Black Business

Act to end high jobless rate among Black women


Her struggle mirrors a trend documented in recent federal employment data, which show the unemployment rate for Black women rising for three consecutive months.

On Monday, Inniss joined a roundtable and press conference hosted by congresswoman Ayanna Pressley in partnership with YW Boston, bringing together impacted Black women, economists, civil rights leaders, mental-health providers, and community members to highlight what Pressley called a “five-alarm fire” in the labor market.

The Democratic congresswoman from Boston has raised the issue of high unemployment among Black women in recent months, writing to Federal Reserve Chair Jerome Powell, as well as questioning him during congressional hearings on the Civil Rights history of the Fed policies.

Pressley Monday continued to press the central bank and federal agencies to address what she calls a “growing pushout” of Black women from the workforce.

“The feds have a statutory mandate of full employment. We need you to study the data, we need you to come up with a plan,” she said, speaking at the YW Boston Kuumba Library.

According to September’s jobs report, the unemployment rate for Black women remains almost twice the national rate of 4.4 percent.

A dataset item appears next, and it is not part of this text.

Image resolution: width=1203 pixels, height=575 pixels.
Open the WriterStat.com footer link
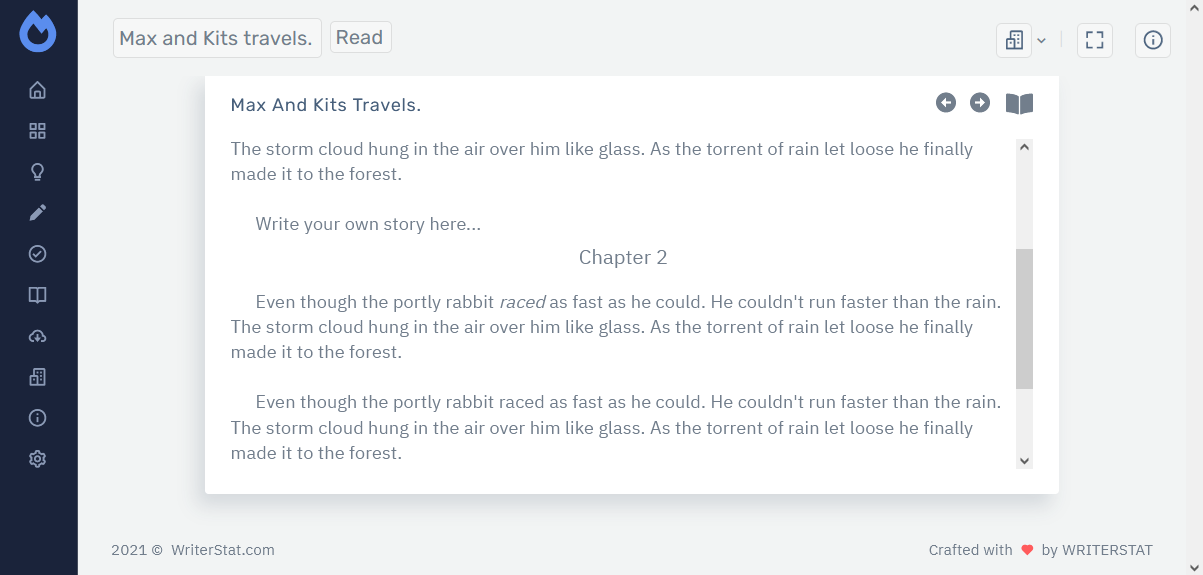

Black women make up 12 percent of the federal workforce, nearly double their share in the overall labor force. Pressley said recent federal layoffs by the Trump administration have eliminated many jobs historically held by Black women, including roles in student aid processing, fair housing enforcement, and consumer protection.

“Nearly 70 percent of Black women are the primary breadwinners in their households,” she said. “When we lose work, it reverberates far beyond ourselves. Black women are economic ecosystems.”

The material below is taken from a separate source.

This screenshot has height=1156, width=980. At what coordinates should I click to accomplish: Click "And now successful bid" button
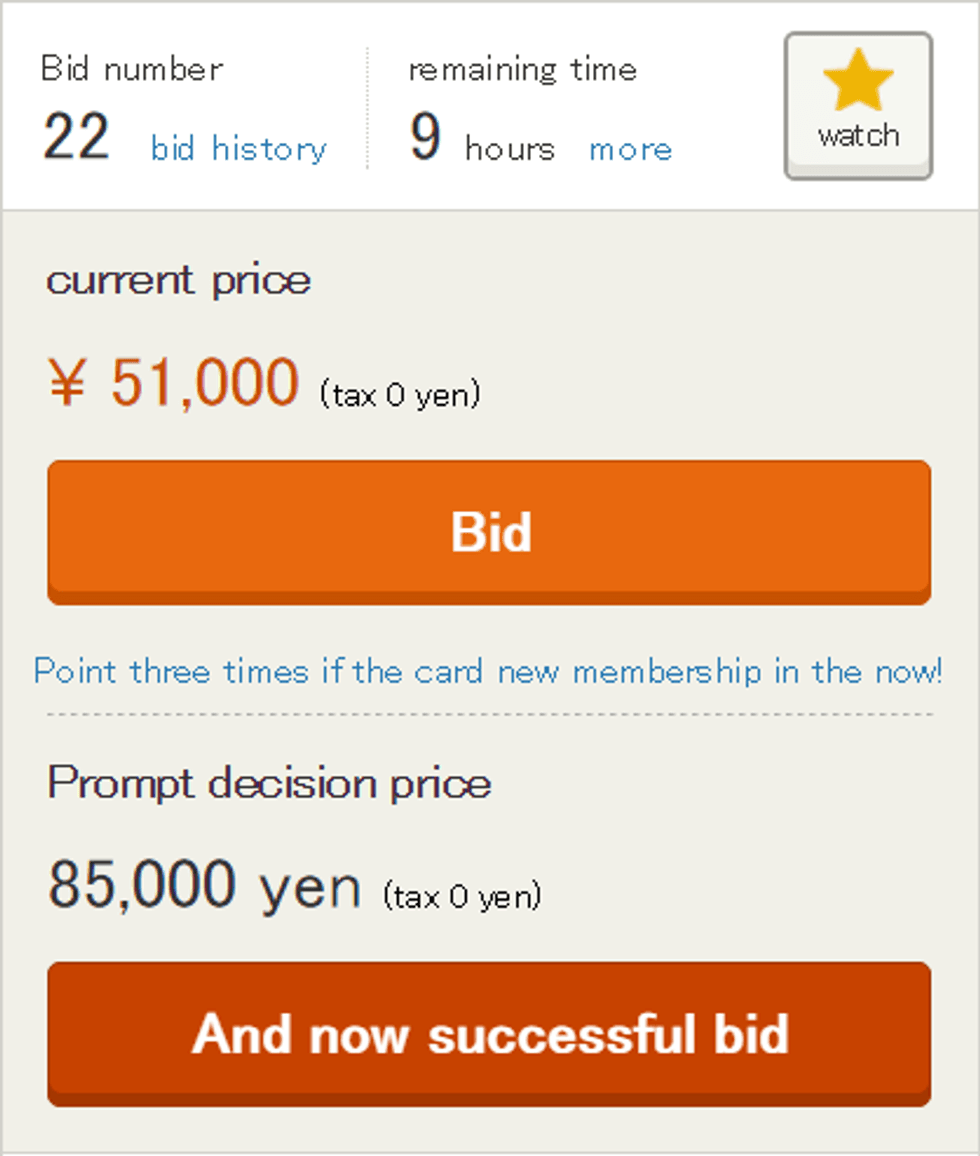[489, 1034]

Pressley also stressed how stark the crisis would appear if another demographic were affected at the same scale. “If white women were being pushed out of the labor force at the rate that Black women are, we’d be looking at the equivalent of three million white women unemployed — the entire female workforce of Pennsylvania,” she said. “If that were happening, the country would be paying attention. That’s exactly why we are calling on the fed to do their job.”

Other speakers detailed the barriers Black women face in the current job market — delayed unemployment benefits, shrinking grant and contract opportunities, and hiring processes they fear may rely on algorithms that replicate bias. Inniss said the speed of her rejection emails made her question whether automated systems were screening her out before a human ever saw her résumé.

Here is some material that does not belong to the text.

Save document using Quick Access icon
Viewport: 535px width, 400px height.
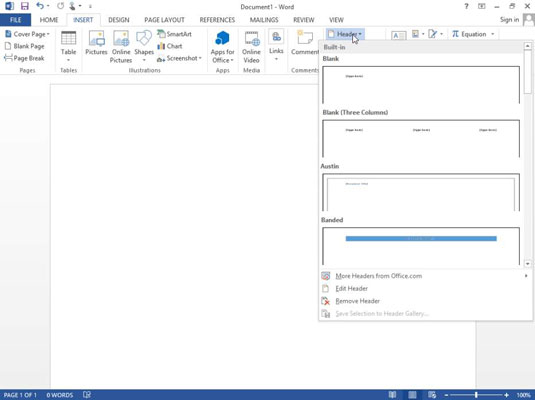click(25, 6)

“We all know that it’s not legal for companies to engage in racist hiring practices when the decision is happening on a human level, but my sense is that AI is playing a role in discrimination with the algorithms,” she said.

Aba Taylor, president and CEO of YW Boston, said the 7.5 percent unemployment figure only scratches the surface of what many Black women are experiencing.

“We are America’s expendables,” she said. “Overlooked, pushed down, exploited — and yet we still show up, anchor our families, and hold our communities together.”

Economist Anna Gifty Opoku-Agyeman warned that the crisis does not stop with Black women. “Don’t ignore your neighbor when their house is on fire,” said Opoku-Agyeman, a doctoral candidate at Harvard. “What’s happening to Black women economically is now reaching all women. It’s only a matter of time before it reaches other groups.”

Mental-health providers said the economic instability adds to longstanding stressors. Helen Joseph, a licensed mental-health counselor, urged employers to create trauma-informed workplaces and invest in mental-health care rooted in cultural understanding. “Everything happening in this country is creating trauma,” she said. “Our communities will feel these impacts for generations.”

For Inniss, the loss is also personal. Her great-grandmother owned a laundry service in Roxbury in the 1920s and managed to buy two homes. Today, despite multiple degrees, Inniss is still struggling to find stable work. “I look at my life and think, how is it that I have less opportunity than she did in 1926?” she said.